17

Come Home

Crack

I’m confused when I open my eyes. Sun ripples through a mottle of green but as I squint, I realise that it’s canopy, not ocean. That was just a dream – swimming, or perhaps flying.

Crack

Something is under the trees with me. Something close and loud.

Crack

I roll over to see that an oddly proportioned person is beating through the scrub. No, not odd, just a child. It’s confusing looking upside down.

The child curls shoulders inward to worm further into the thicket and strikes a trunk steps away from where I lie, apparently oblivious to me. Their weapon is a rotten branch, disintegrating with its fury.

I try to make myself smaller. It’s dim in here, my coat is a dark green, but if it comes any closer it’ll surely see me. What would happen then? It might just stare or ask a nonchalant question. Some kids wouldn’t realise that there’s anything out of the ordinary for a bald girl to be curled up alone in a hedge. But what if it screamed for an adult? If I move now, I’m bound to draw attention.

The child starts to kick the trunk, foot slamming in time with the branch. A huff escapes him with every blow, something between anger and laughter. Perhaps if I stay very still I’ll escape notice.

There’s movement close to my face – the malleable body of a caterpillar bunching its way up a bramble.

‘Tod!’ The shout falls limp in the muggy air. ‘Tod!’

Tod, for that must be the child’s name, sticks his tongue between his lips, focusing hard on not hearing.

‘TOD!’

I catch the whites of rolling eyes as he slashes out one more time, then wriggles backwards out of the shrub.

‘You’re so childish.’ A new voice, nasal with pleasure. A sibling?

I listen to their bickering fade across the park, my body shuddering only now the danger is over.

It seems absurd that I should have once been as small as that child, as inchoate. Even the memories of those years feel fabricated. I have an awareness of something, but it feels more myth than memory; a time when it was always summer and people were a hundred feet tall. To place myself alongside that girl, any comparison is fickle. I look in on her through smudged glass. Me and yet not.

It’s in this way I remember the weekends my family would go walking, through forests; over hills; along the Levels, so perfectly flat that they seemed to stretch farther than the real world into wild, unbounded time. I remember Dad teaching me silly songs to march to; or showing me how to focus his DSLR, holding it for me as I placed my eye to its window. I remember him chasing me along paths, snapping his arms in the pretence of a crocodile, how, when I was tired, he would hoist me to his shoulders where my hair could brush the sky.

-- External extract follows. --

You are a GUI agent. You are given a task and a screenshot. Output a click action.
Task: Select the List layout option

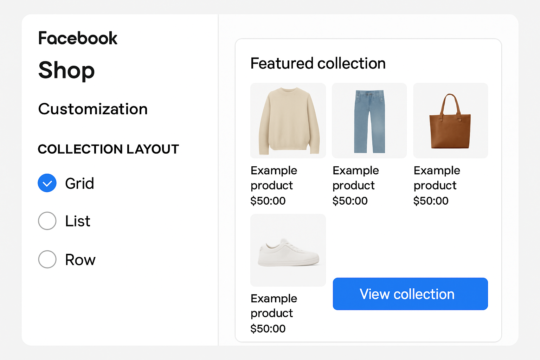tap(47, 221)
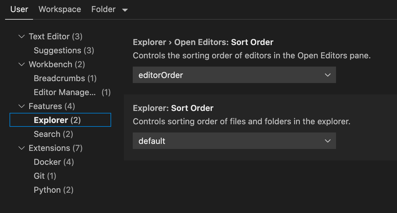
Task: Switch to the Workspace settings tab
Action: [x=59, y=9]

But Mum? The memories of her are more nebulous, not so much a personality as a feeling – the reassurance that should I ever look back she would be there, steady blue eyes above a ready smile. If Dad was the weather that shaped me, Mum was the earth into which my roots spread.

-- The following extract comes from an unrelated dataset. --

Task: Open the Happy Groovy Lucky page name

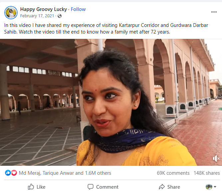Action: [44, 9]
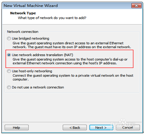Click the 'Use host-only networking' label text

32,71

Yet there is one memory in which she has shape.

My red wellies churned up white dust, outpacing the clunk of Dad’s boots, so fast that any second the horizon must fall within in my outstretched hands.

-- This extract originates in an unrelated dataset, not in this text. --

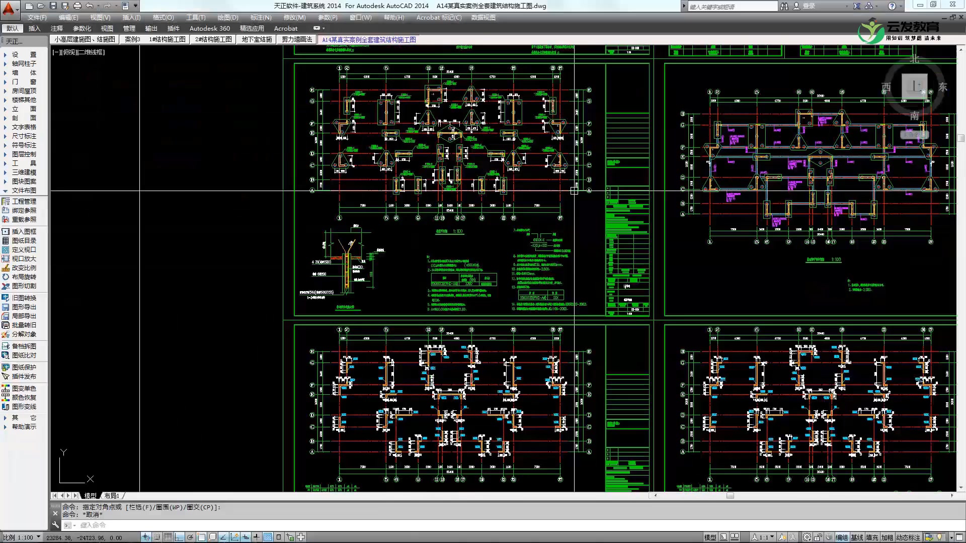Toggle grid display in status bar
Viewport: 966px width, 543px height.
click(168, 537)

But Dad was calling, we had to slow down, let Mum catch up, she couldn’t run like us. Never rush her, never tug. She trudged with the weight of worlds. And so we continued like this, sprint then stop, sprint; her sturdy form waxing and waning behind us like the pull of the moon.

Yet when the shout came, it was hers.

Otters!

I raced back, almost stumbling in my excitement, only to arrive and find her feet pointing at a pile of brown mud. Poo?

Otter scat, she explained.

The disappointment was severe. Knowing that there were otters here was not enough. I wanted to stroke their velvet bodies with a look; to feel the touch of the dark eyes that teased from our TV screen. A need close to hunger.

Yet Dad wouldn’t even allow that it was the right type of faeces. Blotches broke out in Mum’s cheeks as he pressed home that there weren’t any more otters left in England, that there are barely any wild otters left anywhere.

The argument ricocheted over my head, Mum not yielding, Dad repeating ‘They’re dead, poisoned, gone’, until I started to cry. Mum wrapped her arms around me, though her eyes remained narrowed on the scat. She didn’t care for whatever evidence Dad could lay at her feet, she believed in the otters.

Is that why I remember that day? The senselessness of her thinking? There are never definitive beginnings to such things, but it was a start, and without such markers, where would we be?

I haven’t been back to the Levels for years. It’s almost always flooded now, that wild horizon swallowed in the reflection of sky.

Perhaps that’s why it’s so hard to look back? When I open my mind’s eye, I find myself submerged in brown, turgid waters.